Laurent Balestra, un des responsables de l’agence des Lilas, s’était seulement exprimé en début de semaine auprès des journalistes de France Info, se dédouanant de toute discrimination, évoquant une «collaboratrice naïve et mal formée» répondant à «l’injonction de la propriétaire qui est raciste». Et qui aurait depuis quitté l’agence. Jean-François Buet, président la Fédération nationale de l’immobilier (FNAIM) va dans ce sens. «Je pense que la personne ne se rendait pas compte de la gravité et de la dimension de ses actes. Il n’est pas question de racisme mais d’incompétence», indique-t-il auprès de Libération, tout en se déclarant «effaré et atterré par cette affaire». Le «patron» des agents immobiliers rappelle aussi que deux heures de formation sur les quatorze heures annuelles en ligne sont déjà dédiées à la déontologie et à la lutte contre la fraude.
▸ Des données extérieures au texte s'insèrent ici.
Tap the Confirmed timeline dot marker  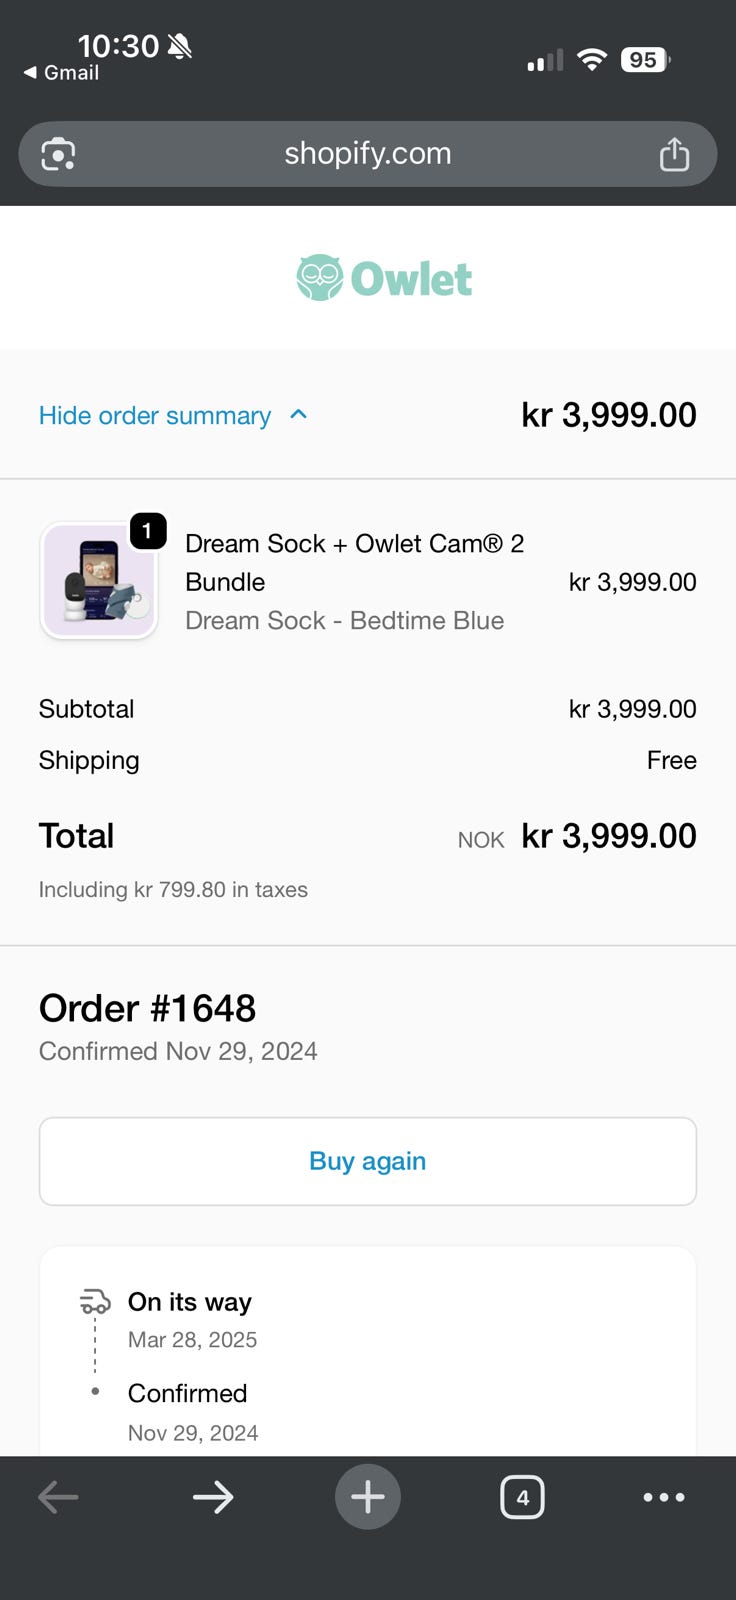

Pas suffisant pour le Défenseur des droits qui a annoncé sur Twitter, mardi dans la soirée, se saisir de l’affaire et ouvrir une enquête. «Notre travail devrait aller assez vite, nous avons déjà pas mal d’éléments», explique Slimane Laoufi, chef du pôle «emploi, biens et services privės» auprès de Jacques Toubon, tout en restant «prudent» quant aux responsabilités de chacun. Il rappelle que le code pénal prévoit des peines pouvant aller jusqu’à 45 000 euros d’amende et trois ans de prison pour le particulier et 225 000 euros pour l’agence en tant que personne morale.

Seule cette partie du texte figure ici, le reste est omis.